Find every line in the records below that holds the word "computer", and copy it out.

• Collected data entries
Content starts

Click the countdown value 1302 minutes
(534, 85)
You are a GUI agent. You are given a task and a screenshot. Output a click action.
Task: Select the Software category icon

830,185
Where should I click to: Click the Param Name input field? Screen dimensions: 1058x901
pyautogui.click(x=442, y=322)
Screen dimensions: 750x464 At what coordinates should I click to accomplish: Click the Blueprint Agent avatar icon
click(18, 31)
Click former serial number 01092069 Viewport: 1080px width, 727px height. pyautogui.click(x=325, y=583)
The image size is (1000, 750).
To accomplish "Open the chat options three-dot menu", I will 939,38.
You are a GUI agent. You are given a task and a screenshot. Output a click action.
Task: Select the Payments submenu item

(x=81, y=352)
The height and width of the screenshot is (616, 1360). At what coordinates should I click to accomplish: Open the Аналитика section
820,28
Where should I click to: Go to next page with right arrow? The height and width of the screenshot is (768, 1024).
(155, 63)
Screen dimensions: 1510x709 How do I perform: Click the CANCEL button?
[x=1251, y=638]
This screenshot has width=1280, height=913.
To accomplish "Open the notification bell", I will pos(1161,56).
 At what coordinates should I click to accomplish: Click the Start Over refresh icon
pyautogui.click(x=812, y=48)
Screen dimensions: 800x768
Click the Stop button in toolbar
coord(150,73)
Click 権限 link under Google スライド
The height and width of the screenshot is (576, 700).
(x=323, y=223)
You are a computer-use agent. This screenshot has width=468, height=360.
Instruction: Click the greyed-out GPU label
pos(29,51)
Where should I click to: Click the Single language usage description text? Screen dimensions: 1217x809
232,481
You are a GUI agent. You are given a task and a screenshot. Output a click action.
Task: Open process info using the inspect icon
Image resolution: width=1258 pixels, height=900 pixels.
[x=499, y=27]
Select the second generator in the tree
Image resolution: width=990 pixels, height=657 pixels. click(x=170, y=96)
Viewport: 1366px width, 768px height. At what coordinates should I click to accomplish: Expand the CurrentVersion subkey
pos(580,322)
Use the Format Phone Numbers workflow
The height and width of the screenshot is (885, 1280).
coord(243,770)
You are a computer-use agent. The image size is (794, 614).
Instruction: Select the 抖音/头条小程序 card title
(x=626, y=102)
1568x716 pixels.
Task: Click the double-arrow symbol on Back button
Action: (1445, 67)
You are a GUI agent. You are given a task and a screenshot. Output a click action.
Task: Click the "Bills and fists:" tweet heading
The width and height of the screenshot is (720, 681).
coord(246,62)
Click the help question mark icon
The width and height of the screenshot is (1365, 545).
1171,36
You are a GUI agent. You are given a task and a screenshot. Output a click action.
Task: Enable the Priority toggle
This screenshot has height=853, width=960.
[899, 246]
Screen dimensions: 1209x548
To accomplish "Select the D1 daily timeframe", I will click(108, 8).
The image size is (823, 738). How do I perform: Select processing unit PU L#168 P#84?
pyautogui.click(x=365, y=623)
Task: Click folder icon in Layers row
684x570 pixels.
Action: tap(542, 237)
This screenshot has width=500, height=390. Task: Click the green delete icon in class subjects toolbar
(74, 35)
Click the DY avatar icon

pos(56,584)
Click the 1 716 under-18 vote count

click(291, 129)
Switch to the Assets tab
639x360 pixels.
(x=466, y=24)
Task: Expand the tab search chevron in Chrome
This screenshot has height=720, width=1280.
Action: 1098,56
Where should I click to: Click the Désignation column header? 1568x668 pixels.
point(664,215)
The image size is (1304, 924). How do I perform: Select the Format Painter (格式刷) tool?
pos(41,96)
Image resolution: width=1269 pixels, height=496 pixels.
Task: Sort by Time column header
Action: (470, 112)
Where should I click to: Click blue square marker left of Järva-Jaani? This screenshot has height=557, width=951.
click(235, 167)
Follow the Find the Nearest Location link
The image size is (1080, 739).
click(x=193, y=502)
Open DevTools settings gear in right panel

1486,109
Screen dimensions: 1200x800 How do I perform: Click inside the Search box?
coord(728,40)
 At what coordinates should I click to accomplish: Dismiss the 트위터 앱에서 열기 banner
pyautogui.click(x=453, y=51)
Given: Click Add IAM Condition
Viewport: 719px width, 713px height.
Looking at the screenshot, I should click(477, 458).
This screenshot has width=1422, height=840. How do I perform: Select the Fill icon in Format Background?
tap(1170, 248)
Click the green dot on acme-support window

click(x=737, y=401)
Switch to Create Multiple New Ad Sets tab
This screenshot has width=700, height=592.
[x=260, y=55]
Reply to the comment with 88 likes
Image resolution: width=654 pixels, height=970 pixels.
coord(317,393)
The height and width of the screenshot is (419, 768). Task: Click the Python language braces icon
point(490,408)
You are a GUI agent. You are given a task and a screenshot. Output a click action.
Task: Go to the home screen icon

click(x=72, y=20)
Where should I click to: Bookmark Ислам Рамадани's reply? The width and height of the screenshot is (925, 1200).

Content ends

• Response to the exercise
You are a computer-use agent. This screenshot has width=468, height=360.
You are a computer-use agent. The image size is (794, 614).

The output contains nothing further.